■ Task objective ■
Filter the entries for the word "screenshot". Copy each line in which it occurs.

■ Study material ■
******
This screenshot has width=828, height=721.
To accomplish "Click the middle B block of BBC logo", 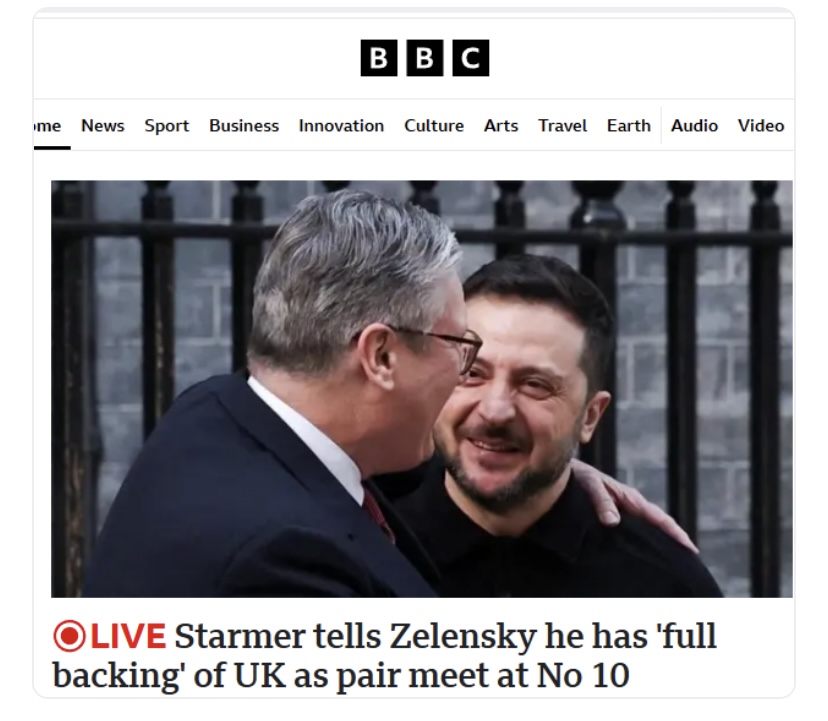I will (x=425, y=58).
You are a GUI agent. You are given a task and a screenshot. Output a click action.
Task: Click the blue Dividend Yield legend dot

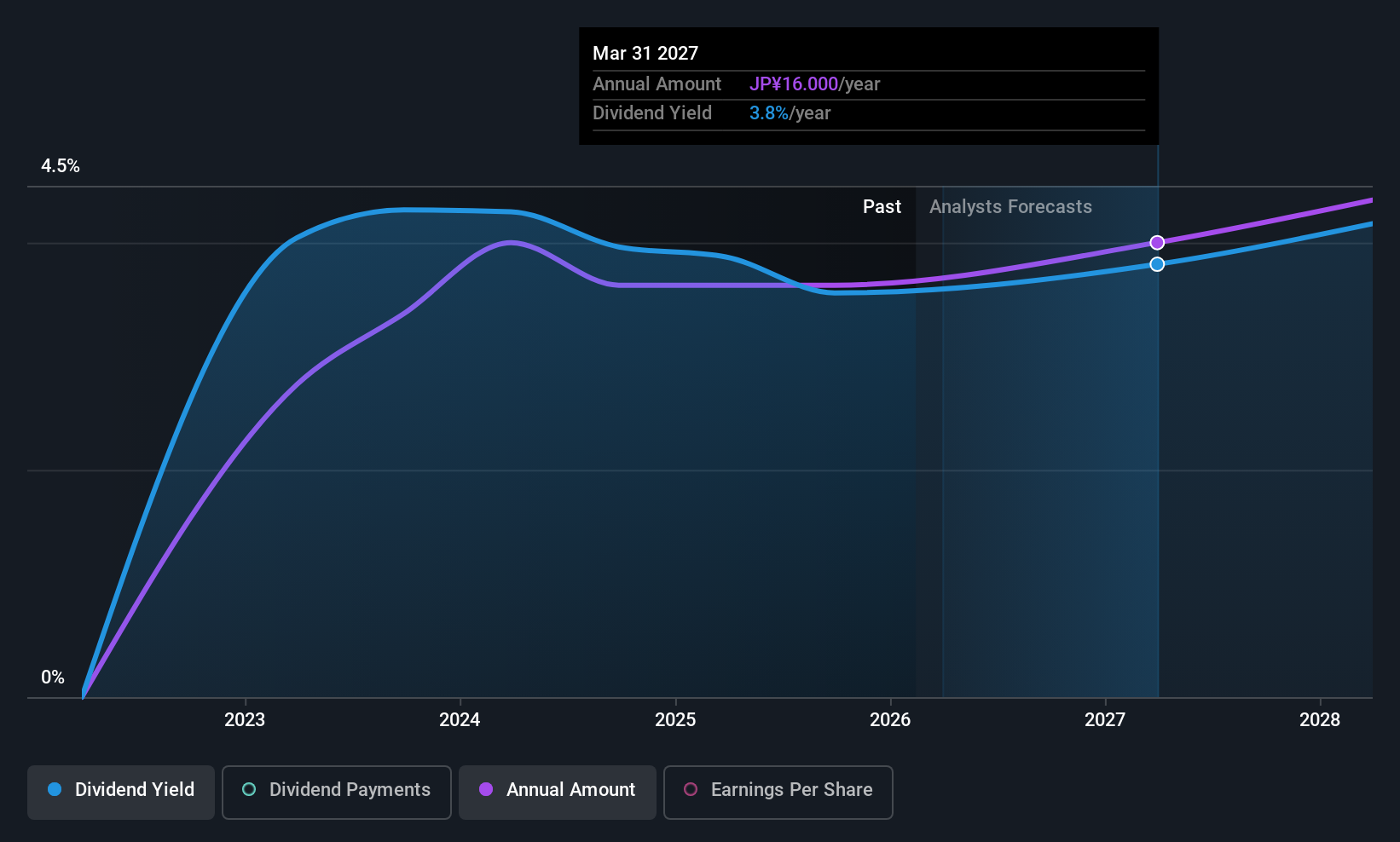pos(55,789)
******
■ Answer for the task ■
This screenshot has width=828, height=721.
You are a GUI agent. You are given a task and a screenshot. Output a click action.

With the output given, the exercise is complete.